ACLU
The crime that sent Ricky Minor to federal prison for life involved a little more than a gram of methamphetamine, plus supplies for making more: pseudoephedrine pills, acetone, matches, and lighter fluid. There was no evidence that he made meth for anyone but himself and his wife, and under Florida law he probably would have received a sentence of two or three years. But a series of nonviolent drug offenses, none of which resulted in prison time, made him a "career offender" under federal law, triggering a mandatory life sentence for attempting to manufacture methamphetamine. "I was sitting in the courtroom when it happened," Minor's mother recalled in an interview with the American Civil Liberties Union (ACLU), "and it was all I could do to stay seated in my chair. I was so shocked. I just couldn't believe they could do that to him." The judge who sentenced Minor acknowledged that a life term "far exceeds whatever punishment would be appropriate" while noting that he had no choice but to impose it.
Minor, who has spent 15 years behind bars, expected to die there. But thanks to President Obama, he will go free early in the next decade. Yesterday Obama commuted Minor's sentence from life to 262 months. Assuming Minor gets full "good time" credit, he should be released in less than five years. "Thanks to President Obama," Minor said in an ACLU press release, "I now have the chance to make my family proud of me, earn pride in myself, and be a person in society who is helpful and useful. I have felt my life wasting away inside of this place, and I know I'm capable of more. I haven't been able to hug my daughter as a free man since she was 7 years old. She's an adult now, and I am overcome with happiness that I won't miss any more of her life."
Minor is one 102 federal prisoners whose sentences Obama shortened yesterday, including 35 serving life sentences for nonviolent drug offenses. The latest batch raises Obama's commutation total to 774, "more than the previous 11 presidents combined," as the White House notes. That accomplishment is especially remarkable given Obama's slow start. He shortened just one sentence in his first term and just 20 more in the first two years of his second term. Of the commutations granted so far, 97 percent were issued in the second half of Obama's second term, with 76 percent granted since the beginning of this year. "While he will continue to review cases on an individualized basis throughout the remainder of his term," says White House Counsel Neil Eggleston, "these statistics make clear that the president and his administration have succeeded in efforts to reinvigorate the clemency process."

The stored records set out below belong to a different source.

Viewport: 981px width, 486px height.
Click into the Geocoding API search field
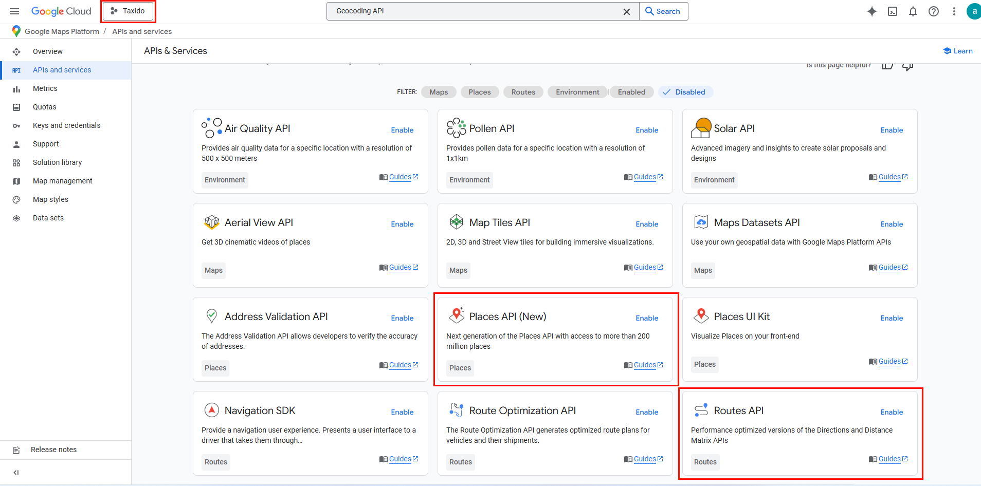click(473, 11)
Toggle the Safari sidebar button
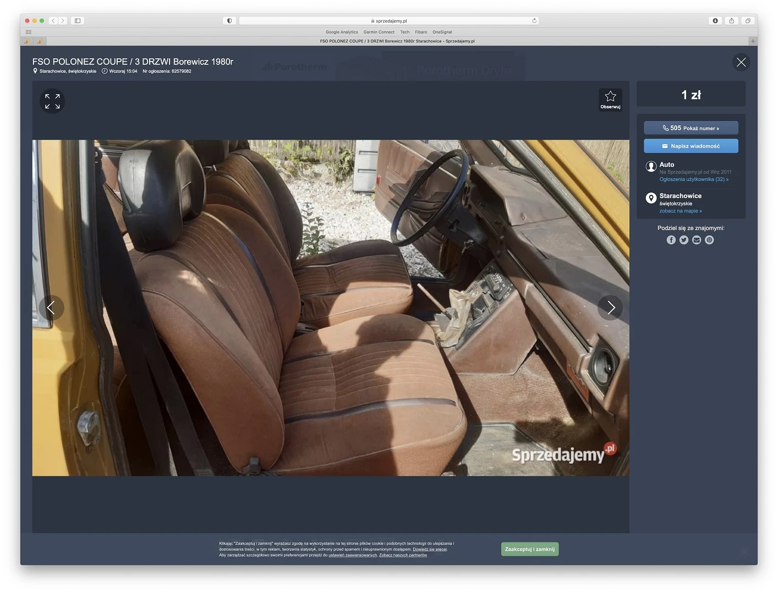This screenshot has width=778, height=592. pos(78,21)
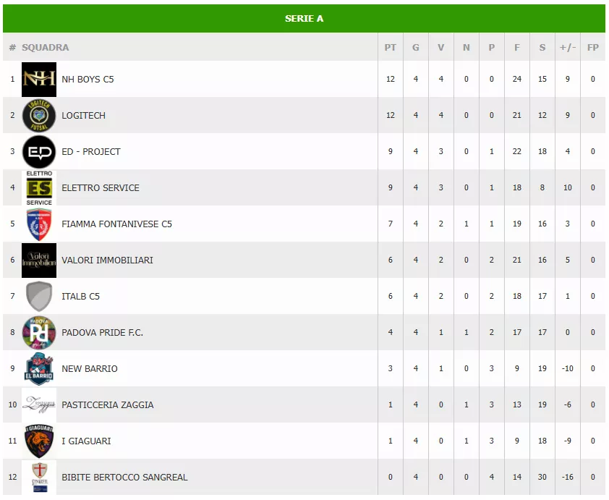Open the Bibite Bertocco Sangreal team name
Image resolution: width=609 pixels, height=500 pixels.
(x=124, y=477)
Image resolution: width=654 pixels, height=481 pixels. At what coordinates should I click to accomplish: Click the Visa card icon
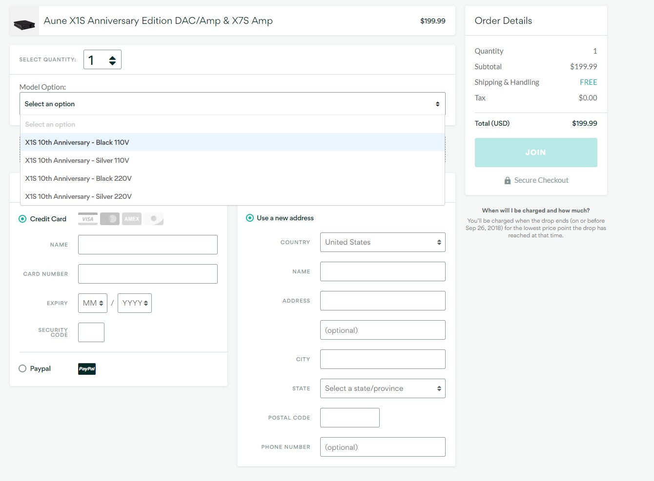click(x=88, y=219)
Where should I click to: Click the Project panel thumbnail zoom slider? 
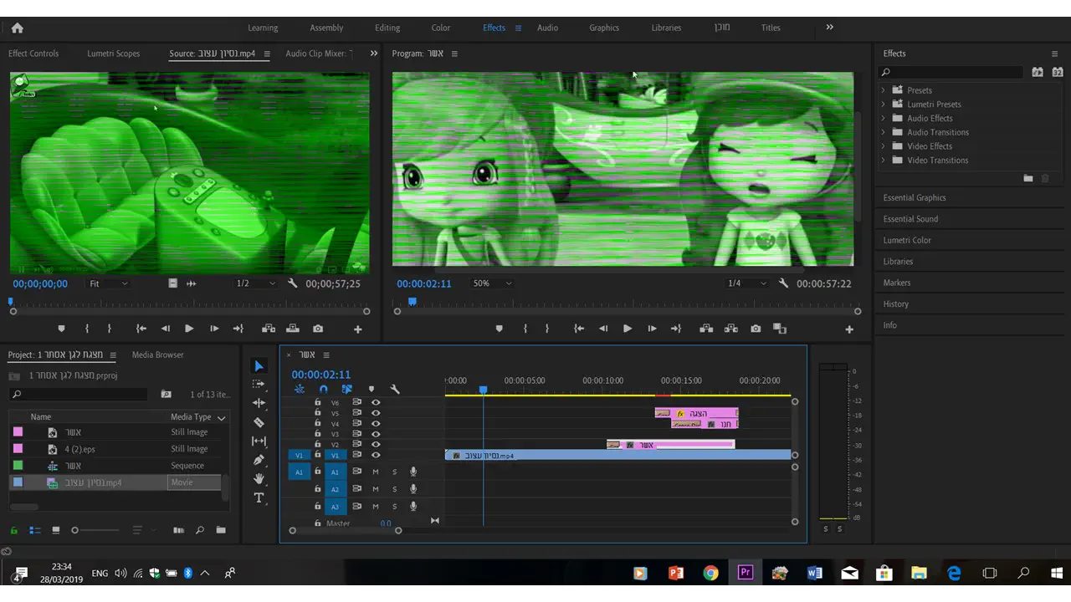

Families Against Mandatory Minimums (FAMM), which helped publicize Ricky Minor's case, praised Obama for picking up his commutation pace while noting that the possibility of clemency does not absolve Congress of its responsibility to reform federal sentences, a bipartisan effort that fizzled this year thanks to Republican worries about looking soft on crime close to elections. "The president is doing the right thing," FAMM Vice President Kevin Ring said yesterday. "A hundred families—fathers and mothers, sisters and brothers, husbands and wives, and children—tonight will celebrate the news that a loved one will soon rejoin their family. President Obama has the power fix past mistakes, but only Congress can prevent future ones. It's time for Congress to reform the mandatory sentencing laws that produced—and continue to produce—unjust and counterproductive sentences."